*** Opening DATA FOR THIS EXERCISE ***
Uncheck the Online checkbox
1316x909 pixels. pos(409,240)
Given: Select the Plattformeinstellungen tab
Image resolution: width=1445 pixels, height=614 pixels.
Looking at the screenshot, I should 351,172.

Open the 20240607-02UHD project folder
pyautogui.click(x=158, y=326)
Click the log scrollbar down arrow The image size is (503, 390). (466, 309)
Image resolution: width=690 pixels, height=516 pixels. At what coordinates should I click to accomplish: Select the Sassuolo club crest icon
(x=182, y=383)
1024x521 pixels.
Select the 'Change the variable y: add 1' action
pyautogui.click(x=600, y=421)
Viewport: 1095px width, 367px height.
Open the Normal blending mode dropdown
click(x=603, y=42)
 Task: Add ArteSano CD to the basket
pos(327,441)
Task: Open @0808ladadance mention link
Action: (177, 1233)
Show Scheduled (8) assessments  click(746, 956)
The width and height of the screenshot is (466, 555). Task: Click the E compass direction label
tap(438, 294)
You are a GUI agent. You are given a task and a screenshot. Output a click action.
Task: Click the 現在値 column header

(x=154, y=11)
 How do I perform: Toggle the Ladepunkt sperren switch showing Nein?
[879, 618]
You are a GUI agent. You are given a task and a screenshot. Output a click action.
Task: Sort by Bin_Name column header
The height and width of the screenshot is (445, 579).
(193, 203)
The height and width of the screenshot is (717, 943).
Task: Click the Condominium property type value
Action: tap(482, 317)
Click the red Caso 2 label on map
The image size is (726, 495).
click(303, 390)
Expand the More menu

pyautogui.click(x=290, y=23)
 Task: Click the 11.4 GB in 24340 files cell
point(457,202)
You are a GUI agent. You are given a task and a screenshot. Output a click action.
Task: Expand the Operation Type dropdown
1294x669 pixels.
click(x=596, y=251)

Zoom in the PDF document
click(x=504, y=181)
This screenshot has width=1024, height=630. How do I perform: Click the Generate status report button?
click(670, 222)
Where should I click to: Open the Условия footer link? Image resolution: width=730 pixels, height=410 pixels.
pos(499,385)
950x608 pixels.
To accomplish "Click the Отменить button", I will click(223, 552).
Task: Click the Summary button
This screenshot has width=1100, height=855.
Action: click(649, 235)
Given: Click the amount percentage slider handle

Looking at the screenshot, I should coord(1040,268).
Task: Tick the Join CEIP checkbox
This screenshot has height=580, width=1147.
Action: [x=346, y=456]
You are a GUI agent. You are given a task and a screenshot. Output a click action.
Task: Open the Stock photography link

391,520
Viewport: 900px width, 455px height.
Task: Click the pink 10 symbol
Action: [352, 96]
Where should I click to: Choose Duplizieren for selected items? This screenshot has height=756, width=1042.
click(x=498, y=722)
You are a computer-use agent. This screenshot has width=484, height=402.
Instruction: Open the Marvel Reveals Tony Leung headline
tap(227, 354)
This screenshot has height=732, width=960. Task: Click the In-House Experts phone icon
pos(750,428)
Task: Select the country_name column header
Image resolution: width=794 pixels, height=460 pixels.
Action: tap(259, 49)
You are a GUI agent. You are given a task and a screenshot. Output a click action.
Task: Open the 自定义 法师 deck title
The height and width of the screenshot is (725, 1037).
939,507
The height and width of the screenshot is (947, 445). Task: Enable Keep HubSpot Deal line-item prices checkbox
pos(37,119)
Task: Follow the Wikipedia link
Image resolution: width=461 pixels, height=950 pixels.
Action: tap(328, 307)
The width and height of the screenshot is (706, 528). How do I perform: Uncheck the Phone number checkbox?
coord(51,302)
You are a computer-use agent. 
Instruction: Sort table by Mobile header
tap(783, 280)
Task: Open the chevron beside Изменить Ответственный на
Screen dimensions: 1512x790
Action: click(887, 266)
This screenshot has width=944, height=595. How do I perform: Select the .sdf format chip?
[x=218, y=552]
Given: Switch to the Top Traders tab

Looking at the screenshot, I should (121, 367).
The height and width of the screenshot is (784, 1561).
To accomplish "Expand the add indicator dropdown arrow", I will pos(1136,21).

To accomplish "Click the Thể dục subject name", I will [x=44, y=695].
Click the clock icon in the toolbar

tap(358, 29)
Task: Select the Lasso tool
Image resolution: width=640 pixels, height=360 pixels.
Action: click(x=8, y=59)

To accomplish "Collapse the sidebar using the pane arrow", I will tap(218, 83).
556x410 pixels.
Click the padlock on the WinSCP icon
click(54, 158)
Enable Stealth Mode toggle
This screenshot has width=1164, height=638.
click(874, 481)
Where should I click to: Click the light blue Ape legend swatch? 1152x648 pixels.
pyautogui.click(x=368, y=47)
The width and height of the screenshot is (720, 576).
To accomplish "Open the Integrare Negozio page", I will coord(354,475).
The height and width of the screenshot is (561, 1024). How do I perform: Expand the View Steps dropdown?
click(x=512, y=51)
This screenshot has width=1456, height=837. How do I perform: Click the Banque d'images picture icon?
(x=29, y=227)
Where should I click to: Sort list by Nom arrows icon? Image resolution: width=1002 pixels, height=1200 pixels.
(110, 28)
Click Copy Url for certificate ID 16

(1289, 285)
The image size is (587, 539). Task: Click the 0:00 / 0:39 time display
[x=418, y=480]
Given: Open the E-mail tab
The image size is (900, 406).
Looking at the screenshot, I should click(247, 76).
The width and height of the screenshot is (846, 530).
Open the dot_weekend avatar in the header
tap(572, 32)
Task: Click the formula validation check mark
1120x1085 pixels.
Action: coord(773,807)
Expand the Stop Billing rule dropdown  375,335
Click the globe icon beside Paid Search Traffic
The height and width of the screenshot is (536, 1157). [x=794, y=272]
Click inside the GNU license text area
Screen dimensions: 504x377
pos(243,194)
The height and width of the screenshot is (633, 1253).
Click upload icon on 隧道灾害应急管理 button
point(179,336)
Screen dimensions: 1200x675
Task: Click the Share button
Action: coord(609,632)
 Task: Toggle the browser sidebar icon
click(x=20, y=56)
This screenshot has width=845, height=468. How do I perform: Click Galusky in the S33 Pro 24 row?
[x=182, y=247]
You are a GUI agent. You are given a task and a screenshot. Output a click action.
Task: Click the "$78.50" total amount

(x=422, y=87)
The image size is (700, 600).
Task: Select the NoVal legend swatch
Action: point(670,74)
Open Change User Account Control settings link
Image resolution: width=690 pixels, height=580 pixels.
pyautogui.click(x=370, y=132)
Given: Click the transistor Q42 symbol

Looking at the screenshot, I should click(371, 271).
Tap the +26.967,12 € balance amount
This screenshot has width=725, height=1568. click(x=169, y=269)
*** Closing DATA FOR THIS EXERCISE ***
- [WORK TO BE COMPLETED]: Nothing but the lines from the one containing "1120x1085 pixels." through the final line of the listing above belongs in the answer; set them down exactly.

- [SOLVED EXERCISE]:
1120x1085 pixels.
Action: coord(773,807)
Expand the Stop Billing rule dropdown  375,335
Click the globe icon beside Paid Search Traffic
The height and width of the screenshot is (536, 1157). [x=794, y=272]
Click inside the GNU license text area
Screen dimensions: 504x377
pos(243,194)
The height and width of the screenshot is (633, 1253).
Click upload icon on 隧道灾害应急管理 button
point(179,336)
Screen dimensions: 1200x675
Task: Click the Share button
Action: coord(609,632)
 Task: Toggle the browser sidebar icon
click(x=20, y=56)
This screenshot has width=845, height=468. How do I perform: Click Galusky in the S33 Pro 24 row?
[x=182, y=247]
You are a GUI agent. You are given a task and a screenshot. Output a click action.
Task: Click the "$78.50" total amount

(x=422, y=87)
The image size is (700, 600).
Task: Select the NoVal legend swatch
Action: point(670,74)
Open Change User Account Control settings link
Image resolution: width=690 pixels, height=580 pixels.
pyautogui.click(x=370, y=132)
Given: Click the transistor Q42 symbol

Looking at the screenshot, I should click(371, 271).
Tap the +26.967,12 € balance amount
This screenshot has width=725, height=1568. click(x=169, y=269)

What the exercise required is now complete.